Do cinema dos anos 1940, com Bette Davis, até a música de Lady Gaga e Beyoncé, um subtipo sólido e importante de objeto de adoração gay é a “diva pop”. Normalmente mulheres, frequentemente com alguma história de superação de adversidades da vida. Whitney Houston foi uma sobrevivente de violência doméstica perpetrada pelo seu ex-marido; Christina Aguilera era abusada pelo pai; Madonna chegou em Nova York sem dinheiro e sem contatos; Lady Gaga se recuperou de anos de depressão. Nas manifestações dos fãs, é frequente um vocabulário próximo do da doutrina cristã: perfeição, grandiosidade, onipotência. Uma abordagem sempre superlativa, total, máxima, sem hesitação — o meme brasileiro que envolve chamar celebridades de “perfeita, nenhum defeito, nunca errou” é um exemplo. Não há nenhuma contradição que ele seja cômico ou caricato pelo exagero, já que a demasia é parte integrante da sensibilidade camp. Uma relação propriamente devocional.
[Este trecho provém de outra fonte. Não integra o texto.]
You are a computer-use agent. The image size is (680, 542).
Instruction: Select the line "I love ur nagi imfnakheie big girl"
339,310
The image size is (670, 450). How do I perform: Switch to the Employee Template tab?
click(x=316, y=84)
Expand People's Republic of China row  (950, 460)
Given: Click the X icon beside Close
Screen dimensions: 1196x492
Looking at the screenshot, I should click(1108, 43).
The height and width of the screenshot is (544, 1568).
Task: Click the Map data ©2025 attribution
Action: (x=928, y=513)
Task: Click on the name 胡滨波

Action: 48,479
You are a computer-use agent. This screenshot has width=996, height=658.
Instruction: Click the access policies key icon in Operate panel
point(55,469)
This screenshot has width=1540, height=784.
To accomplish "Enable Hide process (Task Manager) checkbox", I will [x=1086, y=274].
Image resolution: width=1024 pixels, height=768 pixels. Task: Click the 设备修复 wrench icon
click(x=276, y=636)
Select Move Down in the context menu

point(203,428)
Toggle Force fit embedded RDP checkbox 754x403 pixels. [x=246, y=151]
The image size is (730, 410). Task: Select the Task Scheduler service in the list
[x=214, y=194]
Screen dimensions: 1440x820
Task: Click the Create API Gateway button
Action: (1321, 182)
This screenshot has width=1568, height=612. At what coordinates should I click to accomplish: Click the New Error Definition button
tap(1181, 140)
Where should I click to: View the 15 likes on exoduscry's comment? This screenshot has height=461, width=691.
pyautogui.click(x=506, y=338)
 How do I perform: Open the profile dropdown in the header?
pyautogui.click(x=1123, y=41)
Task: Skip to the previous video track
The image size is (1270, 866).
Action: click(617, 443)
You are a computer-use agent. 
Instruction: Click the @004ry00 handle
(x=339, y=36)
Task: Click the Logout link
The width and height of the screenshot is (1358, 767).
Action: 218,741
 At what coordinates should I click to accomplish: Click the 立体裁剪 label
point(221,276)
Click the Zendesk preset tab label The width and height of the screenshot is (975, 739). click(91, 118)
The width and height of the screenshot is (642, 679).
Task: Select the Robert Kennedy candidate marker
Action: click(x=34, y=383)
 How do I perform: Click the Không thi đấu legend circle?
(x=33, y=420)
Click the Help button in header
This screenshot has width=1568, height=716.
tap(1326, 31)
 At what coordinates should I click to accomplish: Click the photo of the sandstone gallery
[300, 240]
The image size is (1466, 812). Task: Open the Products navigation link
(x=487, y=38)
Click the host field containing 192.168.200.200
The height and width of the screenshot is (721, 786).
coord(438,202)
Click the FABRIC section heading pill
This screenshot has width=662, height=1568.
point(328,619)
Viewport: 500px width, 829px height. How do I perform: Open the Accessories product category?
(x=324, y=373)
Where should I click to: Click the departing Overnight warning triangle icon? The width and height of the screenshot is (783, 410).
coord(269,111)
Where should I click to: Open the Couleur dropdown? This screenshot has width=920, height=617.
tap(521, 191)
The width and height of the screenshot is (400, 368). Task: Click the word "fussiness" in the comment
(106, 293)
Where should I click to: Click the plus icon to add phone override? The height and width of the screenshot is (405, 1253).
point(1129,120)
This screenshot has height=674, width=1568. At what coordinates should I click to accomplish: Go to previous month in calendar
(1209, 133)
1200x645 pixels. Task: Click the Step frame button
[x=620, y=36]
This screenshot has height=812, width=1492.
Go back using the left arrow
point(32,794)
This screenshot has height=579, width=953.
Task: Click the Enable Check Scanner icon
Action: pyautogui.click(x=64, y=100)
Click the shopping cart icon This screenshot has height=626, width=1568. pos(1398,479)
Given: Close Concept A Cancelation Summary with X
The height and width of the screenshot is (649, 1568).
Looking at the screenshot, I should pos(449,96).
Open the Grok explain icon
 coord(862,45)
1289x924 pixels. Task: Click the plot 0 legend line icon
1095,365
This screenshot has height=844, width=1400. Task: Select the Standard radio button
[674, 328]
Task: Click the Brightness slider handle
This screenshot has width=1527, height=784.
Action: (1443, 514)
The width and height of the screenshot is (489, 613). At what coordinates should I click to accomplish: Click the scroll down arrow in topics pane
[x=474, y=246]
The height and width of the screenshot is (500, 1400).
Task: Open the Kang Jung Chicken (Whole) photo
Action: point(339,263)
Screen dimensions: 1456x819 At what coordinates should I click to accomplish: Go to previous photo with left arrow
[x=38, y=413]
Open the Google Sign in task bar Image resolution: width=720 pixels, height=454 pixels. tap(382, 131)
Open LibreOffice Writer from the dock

Lay All Your Love On Me, nas palavras da crítica Elisabeth Vincentelli, é “a canção mais gay já gravada por dois casais heterossexuais”. Ed Gonzalezdisse que até consideraria voltar a frequentar a igreja se sua paróquia começasse a tocar a canção na missa de domingo. O que está em operação numa música que consegue ligar os dois pontos, sendo símbolo de devoção religiosa e, ao mesmo tempo, de uma cultura gay underground, é essa interação complexa entre tragédia enquanto estrutura, religião enquanto linguagem e escapismo gay enquanto conteúdo. Foi o que eu pretendi explorar aqui, especificamente apontando para como elementos mundanos da produção cultural estão inscritos numa história mais ampla, com a qual podem se relacionar de maneira mais ou menos ciente. Desdobrar formas de interpretação a partir dessa relação entre obra e contexto é o propósito da crítica.

Agradeço a Edla Eggert, Gilberto Alves, Guilherme Mendes e Iuri Lang, que me auxiliaram — alguns sem saber — na pesquisa, redação e revisão deste ensaio.